Para Henrique Apolinario, advogado do Programa de Enfrentamento à Violência Institucional da Conectas, “proibir o uso terapêutico de maconha, já comprovado cientificamente, fere o direito à saúde de inúmeras famílias, sobretudo negras e pobres, que não tem os meios necessários para importar a cannabis, enquanto que a recusa de qualquer possibilidade de pesquisa limita o trabalho dos cientistas brasileiros, que ficarão atrasados em relação a seus pares na maioria dos países”.

Aprovação na Anvisa

Em 2016, a Anvisa (Agência Nacional de Vigilância Sanitária) aprovou o primeiro medicamento à base de maconha. Trata-se de um produto indicado para o tratamento de espasmos causados pela esclerose múltipla.  Em março de 2020, a Anvisa também concedeu a primeira autorização para a comercialização de um produto com quantidade de THC de até 0,2%, inaugurando a categoria “produto à base de cannabis” na agência. As pessoas só podem comprá-lo pronto e com indicação médica, rejeitando a proposta de regulamentação do plantio de maconha para os usos medicinais e científicos. 

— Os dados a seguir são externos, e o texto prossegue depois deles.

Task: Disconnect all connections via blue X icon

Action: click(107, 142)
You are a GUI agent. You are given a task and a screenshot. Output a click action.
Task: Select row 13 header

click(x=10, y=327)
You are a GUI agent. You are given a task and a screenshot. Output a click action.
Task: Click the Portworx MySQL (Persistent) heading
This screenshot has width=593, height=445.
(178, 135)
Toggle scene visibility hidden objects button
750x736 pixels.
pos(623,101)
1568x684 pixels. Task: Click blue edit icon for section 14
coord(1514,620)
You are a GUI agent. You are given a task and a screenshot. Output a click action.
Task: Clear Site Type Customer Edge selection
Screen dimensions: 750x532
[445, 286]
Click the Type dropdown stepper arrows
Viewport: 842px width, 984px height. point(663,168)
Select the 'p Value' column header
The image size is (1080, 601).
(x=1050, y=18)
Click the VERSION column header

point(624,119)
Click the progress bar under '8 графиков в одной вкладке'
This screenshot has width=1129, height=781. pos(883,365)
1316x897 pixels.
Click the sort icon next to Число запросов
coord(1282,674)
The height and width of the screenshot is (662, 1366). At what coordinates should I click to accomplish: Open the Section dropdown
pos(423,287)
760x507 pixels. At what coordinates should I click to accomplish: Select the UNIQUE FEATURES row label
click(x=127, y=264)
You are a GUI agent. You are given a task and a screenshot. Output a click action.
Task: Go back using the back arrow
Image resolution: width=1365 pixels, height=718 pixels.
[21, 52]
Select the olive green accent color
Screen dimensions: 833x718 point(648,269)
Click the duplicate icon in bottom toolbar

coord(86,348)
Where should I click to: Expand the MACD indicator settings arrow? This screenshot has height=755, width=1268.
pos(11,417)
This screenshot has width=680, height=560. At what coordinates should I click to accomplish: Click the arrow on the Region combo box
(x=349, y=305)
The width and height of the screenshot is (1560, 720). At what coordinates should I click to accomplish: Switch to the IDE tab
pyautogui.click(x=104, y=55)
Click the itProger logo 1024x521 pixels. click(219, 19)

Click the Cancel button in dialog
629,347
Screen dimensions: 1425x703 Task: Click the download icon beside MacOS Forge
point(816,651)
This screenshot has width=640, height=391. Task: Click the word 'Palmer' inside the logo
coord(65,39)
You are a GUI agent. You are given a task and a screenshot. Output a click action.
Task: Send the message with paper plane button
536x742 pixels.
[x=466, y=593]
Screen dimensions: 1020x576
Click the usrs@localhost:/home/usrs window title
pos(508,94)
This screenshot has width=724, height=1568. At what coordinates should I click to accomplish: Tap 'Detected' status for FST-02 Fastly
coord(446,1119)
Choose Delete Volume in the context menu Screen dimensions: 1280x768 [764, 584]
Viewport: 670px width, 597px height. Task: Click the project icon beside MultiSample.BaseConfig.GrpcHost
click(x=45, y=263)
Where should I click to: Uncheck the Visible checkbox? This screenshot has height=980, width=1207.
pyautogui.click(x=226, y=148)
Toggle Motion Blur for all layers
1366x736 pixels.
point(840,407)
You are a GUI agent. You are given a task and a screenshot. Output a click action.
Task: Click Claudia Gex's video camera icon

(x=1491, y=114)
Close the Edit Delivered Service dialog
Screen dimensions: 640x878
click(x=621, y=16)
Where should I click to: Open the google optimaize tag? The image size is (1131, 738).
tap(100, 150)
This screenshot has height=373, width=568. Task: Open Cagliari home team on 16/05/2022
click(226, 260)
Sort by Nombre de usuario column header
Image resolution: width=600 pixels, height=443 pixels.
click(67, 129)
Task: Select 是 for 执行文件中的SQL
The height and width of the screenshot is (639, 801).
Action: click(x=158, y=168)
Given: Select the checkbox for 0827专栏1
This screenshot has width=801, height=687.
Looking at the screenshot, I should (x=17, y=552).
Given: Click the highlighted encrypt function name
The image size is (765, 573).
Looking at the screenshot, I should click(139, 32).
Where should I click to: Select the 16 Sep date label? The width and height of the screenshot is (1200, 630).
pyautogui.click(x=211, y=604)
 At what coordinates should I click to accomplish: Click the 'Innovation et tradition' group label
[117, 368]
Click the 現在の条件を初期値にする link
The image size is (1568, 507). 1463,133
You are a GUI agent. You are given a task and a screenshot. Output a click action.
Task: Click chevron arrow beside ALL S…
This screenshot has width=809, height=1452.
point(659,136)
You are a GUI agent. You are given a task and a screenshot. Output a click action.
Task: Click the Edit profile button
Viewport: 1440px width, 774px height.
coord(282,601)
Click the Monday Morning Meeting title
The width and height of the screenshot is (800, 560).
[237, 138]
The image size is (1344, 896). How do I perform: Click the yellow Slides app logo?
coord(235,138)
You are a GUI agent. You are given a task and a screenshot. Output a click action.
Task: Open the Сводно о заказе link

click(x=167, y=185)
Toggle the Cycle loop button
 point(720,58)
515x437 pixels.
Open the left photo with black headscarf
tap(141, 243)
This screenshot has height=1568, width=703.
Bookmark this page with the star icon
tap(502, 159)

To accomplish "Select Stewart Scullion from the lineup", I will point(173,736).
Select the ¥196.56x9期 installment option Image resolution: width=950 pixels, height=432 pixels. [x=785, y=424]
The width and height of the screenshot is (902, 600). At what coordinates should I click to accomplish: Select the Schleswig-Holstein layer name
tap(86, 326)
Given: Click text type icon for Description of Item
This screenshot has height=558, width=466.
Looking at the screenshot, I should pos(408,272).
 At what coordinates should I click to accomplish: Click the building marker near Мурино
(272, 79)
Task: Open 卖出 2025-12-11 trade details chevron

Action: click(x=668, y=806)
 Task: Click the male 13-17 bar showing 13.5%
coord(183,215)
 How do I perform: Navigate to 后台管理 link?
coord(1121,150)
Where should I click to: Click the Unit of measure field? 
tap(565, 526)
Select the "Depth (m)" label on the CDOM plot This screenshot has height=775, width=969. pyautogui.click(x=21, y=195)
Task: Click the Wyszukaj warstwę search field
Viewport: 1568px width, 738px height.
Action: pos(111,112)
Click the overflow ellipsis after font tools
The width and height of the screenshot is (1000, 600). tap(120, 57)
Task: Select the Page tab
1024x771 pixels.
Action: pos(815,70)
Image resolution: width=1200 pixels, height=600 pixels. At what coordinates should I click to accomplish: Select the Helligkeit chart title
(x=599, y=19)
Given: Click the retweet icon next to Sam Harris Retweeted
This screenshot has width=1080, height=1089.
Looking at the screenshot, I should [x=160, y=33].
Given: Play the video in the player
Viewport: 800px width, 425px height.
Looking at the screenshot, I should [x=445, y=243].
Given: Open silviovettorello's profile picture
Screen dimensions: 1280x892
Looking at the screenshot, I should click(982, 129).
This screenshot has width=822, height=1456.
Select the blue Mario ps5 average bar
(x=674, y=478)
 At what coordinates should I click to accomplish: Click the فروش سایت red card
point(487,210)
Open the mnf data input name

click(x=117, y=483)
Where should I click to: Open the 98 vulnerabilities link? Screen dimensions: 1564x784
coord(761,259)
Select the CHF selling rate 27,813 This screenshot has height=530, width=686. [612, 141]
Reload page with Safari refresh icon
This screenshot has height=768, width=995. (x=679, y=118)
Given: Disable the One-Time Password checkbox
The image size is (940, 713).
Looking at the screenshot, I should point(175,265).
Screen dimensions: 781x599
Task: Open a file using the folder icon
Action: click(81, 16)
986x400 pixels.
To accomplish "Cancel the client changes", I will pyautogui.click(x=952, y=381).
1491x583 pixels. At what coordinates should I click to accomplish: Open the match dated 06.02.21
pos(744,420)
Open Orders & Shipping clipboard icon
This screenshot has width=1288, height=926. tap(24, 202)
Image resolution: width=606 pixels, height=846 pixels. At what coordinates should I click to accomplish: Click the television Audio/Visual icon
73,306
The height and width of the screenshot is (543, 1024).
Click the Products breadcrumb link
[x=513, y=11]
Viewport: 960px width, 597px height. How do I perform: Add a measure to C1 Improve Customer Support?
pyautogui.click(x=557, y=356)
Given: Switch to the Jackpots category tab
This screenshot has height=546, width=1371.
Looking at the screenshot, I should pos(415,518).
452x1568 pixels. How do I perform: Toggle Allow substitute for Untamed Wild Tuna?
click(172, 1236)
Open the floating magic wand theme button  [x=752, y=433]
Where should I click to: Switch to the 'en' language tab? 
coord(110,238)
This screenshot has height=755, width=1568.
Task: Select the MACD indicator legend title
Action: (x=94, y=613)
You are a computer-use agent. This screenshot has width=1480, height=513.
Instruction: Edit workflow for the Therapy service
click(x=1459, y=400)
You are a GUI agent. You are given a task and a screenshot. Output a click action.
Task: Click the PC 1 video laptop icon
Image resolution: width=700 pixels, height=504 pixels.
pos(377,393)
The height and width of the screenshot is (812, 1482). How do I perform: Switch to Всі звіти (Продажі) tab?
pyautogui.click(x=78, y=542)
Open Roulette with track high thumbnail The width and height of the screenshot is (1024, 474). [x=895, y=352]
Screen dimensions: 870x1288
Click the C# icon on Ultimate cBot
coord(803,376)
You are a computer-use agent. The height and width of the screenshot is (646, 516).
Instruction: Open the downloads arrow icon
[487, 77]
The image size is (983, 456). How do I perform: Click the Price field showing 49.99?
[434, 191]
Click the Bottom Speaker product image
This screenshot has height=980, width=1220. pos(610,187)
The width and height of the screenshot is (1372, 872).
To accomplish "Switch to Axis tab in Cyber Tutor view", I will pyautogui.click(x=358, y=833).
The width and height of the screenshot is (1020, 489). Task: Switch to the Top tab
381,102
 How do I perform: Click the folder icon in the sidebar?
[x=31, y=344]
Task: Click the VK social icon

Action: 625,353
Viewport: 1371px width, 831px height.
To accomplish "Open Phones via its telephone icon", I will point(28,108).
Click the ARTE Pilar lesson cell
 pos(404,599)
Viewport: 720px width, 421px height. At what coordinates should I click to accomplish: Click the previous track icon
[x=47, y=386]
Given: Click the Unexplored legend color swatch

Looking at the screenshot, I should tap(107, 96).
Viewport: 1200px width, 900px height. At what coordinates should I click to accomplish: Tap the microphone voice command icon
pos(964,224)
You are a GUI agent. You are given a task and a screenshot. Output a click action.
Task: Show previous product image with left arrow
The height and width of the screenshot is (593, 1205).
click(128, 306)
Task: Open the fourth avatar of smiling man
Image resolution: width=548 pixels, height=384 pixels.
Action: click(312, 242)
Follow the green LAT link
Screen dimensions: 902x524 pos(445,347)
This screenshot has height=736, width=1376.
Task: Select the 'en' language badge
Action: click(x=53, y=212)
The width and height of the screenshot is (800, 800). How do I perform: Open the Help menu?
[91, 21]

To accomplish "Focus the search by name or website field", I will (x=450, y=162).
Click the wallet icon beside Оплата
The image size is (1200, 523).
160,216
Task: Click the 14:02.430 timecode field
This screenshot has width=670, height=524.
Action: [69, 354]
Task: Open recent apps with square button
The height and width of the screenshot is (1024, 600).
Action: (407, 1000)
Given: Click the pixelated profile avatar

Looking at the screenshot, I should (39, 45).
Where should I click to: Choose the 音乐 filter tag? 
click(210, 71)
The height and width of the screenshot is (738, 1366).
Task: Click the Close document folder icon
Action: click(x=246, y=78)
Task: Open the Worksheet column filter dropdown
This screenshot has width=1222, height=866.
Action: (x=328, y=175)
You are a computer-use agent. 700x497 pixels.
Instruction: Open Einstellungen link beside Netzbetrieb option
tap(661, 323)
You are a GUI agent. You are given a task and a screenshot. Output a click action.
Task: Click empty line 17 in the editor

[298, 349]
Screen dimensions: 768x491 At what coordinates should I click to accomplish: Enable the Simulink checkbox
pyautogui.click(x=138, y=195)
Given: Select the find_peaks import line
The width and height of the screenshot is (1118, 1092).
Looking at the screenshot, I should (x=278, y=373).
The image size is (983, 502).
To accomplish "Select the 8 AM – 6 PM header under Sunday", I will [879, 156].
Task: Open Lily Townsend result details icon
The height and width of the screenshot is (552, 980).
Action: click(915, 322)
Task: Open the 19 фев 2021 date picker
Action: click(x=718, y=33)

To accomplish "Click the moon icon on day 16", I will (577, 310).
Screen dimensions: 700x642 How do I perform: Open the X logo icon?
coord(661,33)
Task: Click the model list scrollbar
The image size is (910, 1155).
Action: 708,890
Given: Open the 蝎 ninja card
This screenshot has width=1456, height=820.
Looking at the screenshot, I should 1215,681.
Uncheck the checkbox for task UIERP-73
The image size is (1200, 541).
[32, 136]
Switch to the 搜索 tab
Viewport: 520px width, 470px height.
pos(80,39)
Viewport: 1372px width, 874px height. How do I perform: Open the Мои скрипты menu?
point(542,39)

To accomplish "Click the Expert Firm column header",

“A Anvisa vem evoluindo seu posicionamento sobre o uso medicinal de cannabis no Brasil, ainda limitando o consumo a produtos industrializados, que na prática impede que famílias de baixa renda tenham acesso ao produto. A agência sofreu pressão direta do governo Bolsonaro ao discutir a pauta, inclusive tendo um militar sido apontado como seu diretor”, diz Apolinario.

 

Acesso ainda é restrito

Apesar de possível, o acesso a estes medicamentos é bastante restrito e geralmente associado a uma estratégia jurídica para obter autorização para manusear a planta ou a recursos financeiros para importação. Sendo assim, pesquisadores, pessoas físicas e associações buscam HC (habeas corpus) para realizar estudos e produzir medicamentos.

Em fevereiro deste ano, a Cultive — Associação de Cannabis e Saúde conseguiu o primeiro HC coletivo na esfera criminal para trabalhar com a planta. Antes, todos os HCs concedidos eram na esfera cível.

A decisão judicial afirma que “a efetivação do princípio da dignidade, bem como dos direitos à vida e à saúde, os quais devem prevalecer sobre a proibição de se cultivar a planta de onde se extrai a substância utilizada especificamente para o tratamento dos pacientes em um contexto de necessidade, adequação e proporcionalidade.” A lei 11.343/2006 — que dá à União o direito de permitir o plantio para uso exclusivamente médico e científico — está na base desta decisão.

“Depender de decisões judiciais frágeis é uma situação cruel a que são submetidos milhares de brasileiros que encontraram na cannabis um remédio, muitas vezes para doenças gravíssimas. Enquanto alguns políticos tentam atrasar o debate com argumentos atrasados sobre os malefícios da cannabis, o Brasil anda na contramão do mundo e pessoas seguem enfrentando persecução policial pelo uso de drogas”, avalia Apolinário.